[Fontconfig] How to identify all the fonts an application specifies?

Kynn Jones kynnjo at gmail.com
Tue Mar 29 01:12:24 UTC 2016


On Mon, Mar 28, 2016 at 6:41 AM, Raimund Steger <rs at mytum.de> wrote:
> On Sun, 27 Mar 2016 19:18:56 -0400
> Kynn Jones <kynnjo at gmail.com> wrote:
>> [...]
> Yes, the application constructs a pattern (FcPattern) but before it's compared to the fonts in the cache it's modified with FcConfigSubstitute and FcDefaultSubstitute.
>
> * FcConfigSubstitute(3) goes through all config files and evaluates all target=pattern rules for the pattern.
>
> * FcDefaultSubstitute(3) sets default values for some properties that are empty after config substitution.
>
> The moment your user config steps in, all rules in config files earlier than 50* will already have been evaluated; so what you're getting at that point is not entirely the same that the application put in the pattern.

That's good to know.

> Use FC_DEBUG=4 and an awk start/stop pattern:
>
> E. g. with Firefox:
>
> FC_DEBUG=4 firefox -no-remote | \
> awk '/^FcConfigSubstitute Pattern/,/^$/{pat=pat "\n" $0}
>      /^FcConfigSubstitute test pattern/{if(pat) print pat}
>      /^FcConfigSubstitute test/{pat=""}'

This gets me precisely the information I'm after.  Thank you!

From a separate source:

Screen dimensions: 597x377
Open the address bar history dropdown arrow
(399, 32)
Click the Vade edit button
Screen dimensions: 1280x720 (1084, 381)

> The reason why this awk drops all patterns unless /^FcConfigSubstitute test pattern/ is that FcConfigSubstitute is called twice: Once by the application (as mentioned above) and once by FcFontMatch to apply all target=font patterns to the best match. This assumes that your config has at least one test.
>
> If you want to debug the patterns *and* the best matches, the awk becomes easier for that reason:
>
> FC_DEBUG=4 firefox -no-remote | awk '/^FcConfigSubstitute Pattern/,/^$/{print $0}'

I'm sure this one will come in handy too.  (I've already had occasion
to troubleshoot matches.)

Thank you very much for your help.  I very much appreciate it.